From fb6ed5f000f38b0faaff79b91c4eb25a59542622 Mon Sep 17 00:00:00 2001
From: unclecode <unclecode@kidocode.com>
Date: Fri, 5 Jul 2024 17:30:58 +0800
Subject: [PATCH] feat: Sanitize input and handle encoding issues in
 LLMExtractionStrategy

This commit modifies the LLMExtractionStrategy class in `extraction_strategy.py` to sanitize input and handle potential encoding issues. The `sanitize_input_encode` function is introduced in `utils.py` to encode and decode the input text as UTF-8 or ASCII, depending on the encoding issues encountered. If an encoding error occurs, the function falls back to ASCII encoding and logs a warning message. This change improves the robustness of the extraction process and ensures that characters are not lost due to encoding issues.
---
 crawl4ai/extraction_strategy.py | 17 ++++++++++++++---
 crawl4ai/utils.py               | 10 ++++++++++
 2 files changed, 24 insertions(+), 3 deletions(-)

diff --git a/crawl4ai/extraction_strategy.py b/crawl4ai/extraction_strategy.py
index 5d5ac836..f889b45c 100644
--- a/crawl4ai/extraction_strategy.py
+++ b/crawl4ai/extraction_strategy.py
@@ -191,7 +191,7 @@ class LLMExtractionStrategy(ExtractionStrategy):
             # Sequential processing with a delay
             for ix, section in enumerate(merged_sections):
                 extract_func = partial(self.extract, url)
-                extracted_content.extend(extract_func(ix, section))
+                extracted_content.extend(extract_func(ix, sanitize_input_encode(section)))
                 time.sleep(0.5)  # 500 ms delay between each processing
         else:
             # Parallel processing using ThreadPoolExecutor
@@ -201,10 +201,21 @@ class LLMExtractionStrategy(ExtractionStrategy):
             
             with ThreadPoolExecutor(max_workers=4) as executor:
                 extract_func = partial(self.extract, url)

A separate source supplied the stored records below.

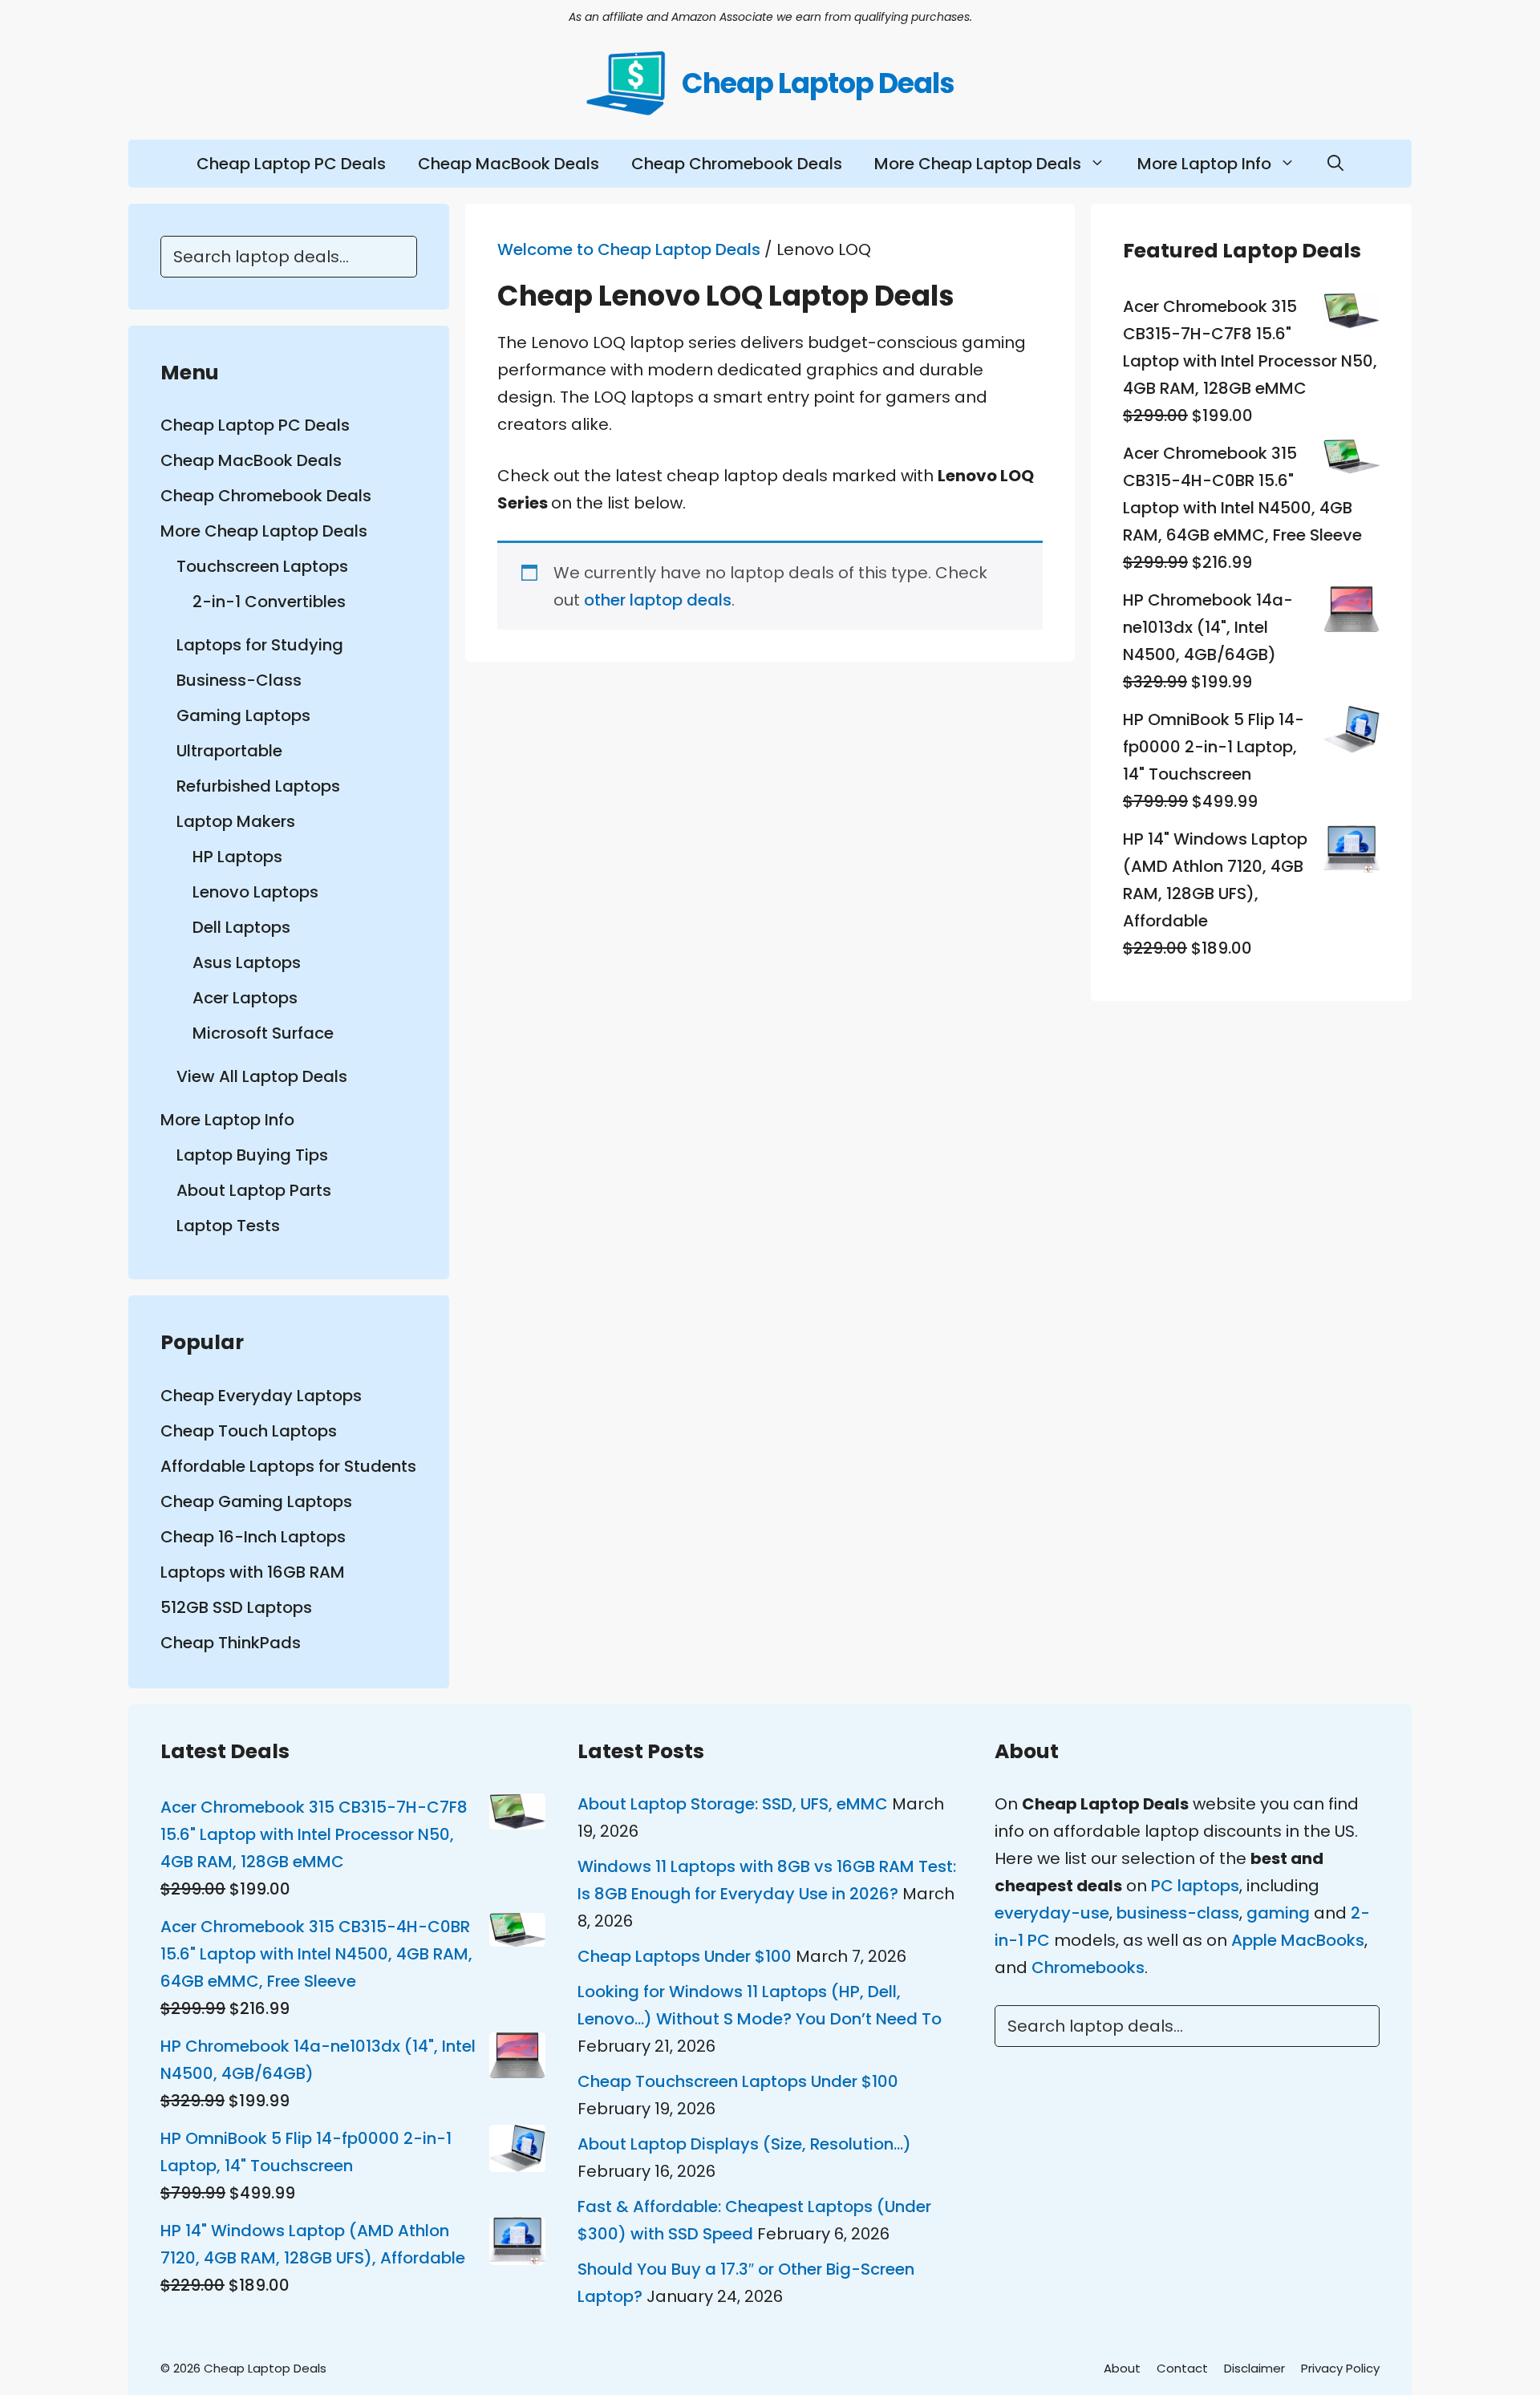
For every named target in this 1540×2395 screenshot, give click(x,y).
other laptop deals (658, 600)
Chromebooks (1088, 1967)
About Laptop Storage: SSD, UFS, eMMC (733, 1804)
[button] (1335, 164)
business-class (1177, 1913)
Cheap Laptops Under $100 (685, 1956)
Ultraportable (229, 751)
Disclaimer (1254, 2368)
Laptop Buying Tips (252, 1155)
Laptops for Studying (259, 645)
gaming (1278, 1913)
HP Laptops (237, 856)
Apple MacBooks (1297, 1940)
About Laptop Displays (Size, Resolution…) (744, 2144)
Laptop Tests (228, 1225)
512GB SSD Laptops (236, 1607)
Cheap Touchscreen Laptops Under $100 (738, 2081)
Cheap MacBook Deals (508, 163)
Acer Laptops (245, 998)
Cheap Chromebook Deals (736, 163)
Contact (1182, 2368)
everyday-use (1052, 1913)
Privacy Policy (1340, 2368)
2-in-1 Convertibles (269, 601)
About (1122, 2368)
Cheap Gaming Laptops (256, 1501)
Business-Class (239, 680)
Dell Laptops (241, 927)
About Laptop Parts (253, 1190)
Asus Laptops (246, 962)
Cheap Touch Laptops (248, 1431)
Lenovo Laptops (255, 892)
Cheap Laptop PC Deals (291, 163)
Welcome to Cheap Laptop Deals (628, 249)
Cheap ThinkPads (230, 1642)
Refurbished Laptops (258, 786)
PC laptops (1195, 1885)
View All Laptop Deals (261, 1076)
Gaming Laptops (243, 715)
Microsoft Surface (263, 1033)
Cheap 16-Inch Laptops (253, 1537)
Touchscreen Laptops (262, 566)
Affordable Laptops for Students (288, 1466)
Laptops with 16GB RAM (252, 1572)
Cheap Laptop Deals (818, 83)
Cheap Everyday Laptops (261, 1395)
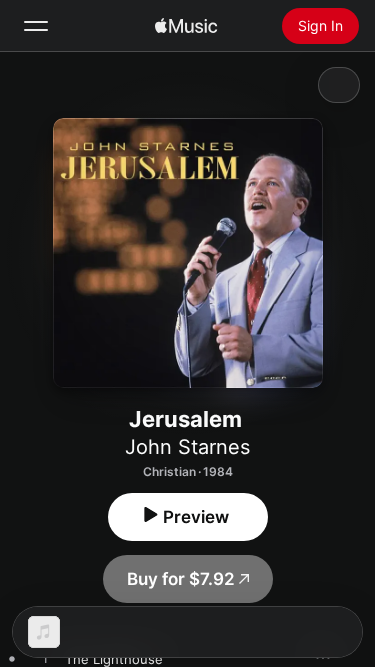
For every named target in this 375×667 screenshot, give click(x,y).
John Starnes (187, 447)
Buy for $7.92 (181, 579)
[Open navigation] (36, 26)
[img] (186, 26)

-                futures = [executor.submit(extract_func, ix, section) for ix, section in enumerate(merged_sections)]
+                futures = [executor.submit(extract_func, ix, sanitize_input_encode(section)) for ix, section in enumerate(merged_sections)]
                 
                 for future in as_completed(futures):
-                    extracted_content.extend(future.result())
+                    try:
+                        extracted_content.extend(future.result())
+                    except Exception as e:
+                        if self.verbose:
+                            print(f"Error in thread execution: {e}")
+                        # Add error information to extracted_content
+                        extracted_content.append({
+                            "index": 0,
+                            "error": True,
+                            "tags": ["error"],
+                            "content": str(e)
+                        })
 
         
         return extracted_content        
diff --git a/crawl4ai/utils.py b/crawl4ai/utils.py
index c8d4b993..c85ab168 100644
--- a/crawl4ai/utils.py
+++ b/crawl4ai/utils.py
@@ -96,6 +96,16 @@ def sanitize_html(html):
 
     return sanitized_html
 
+def sanitize_input_encode(self, text: str) -> str:
+    """Sanitize input to handle potential encoding issues."""
+    try:
+        # Attempt to encode and decode as UTF-8 to handle potential encoding issues
+        return text.encode('utf-8', errors='ignore').decode('utf-8')
+    except UnicodeEncodeError as e:
+        print(f"Warning: Encoding issue detected. Some characters may be lost. Error: {e}")
+        # Fall back to ASCII if UTF-8 fails
+        return text.encode('ascii', errors='ignore').decode('ascii')
+
 def escape_json_string(s):
     """
     Escapes characters in a string to be JSON safe.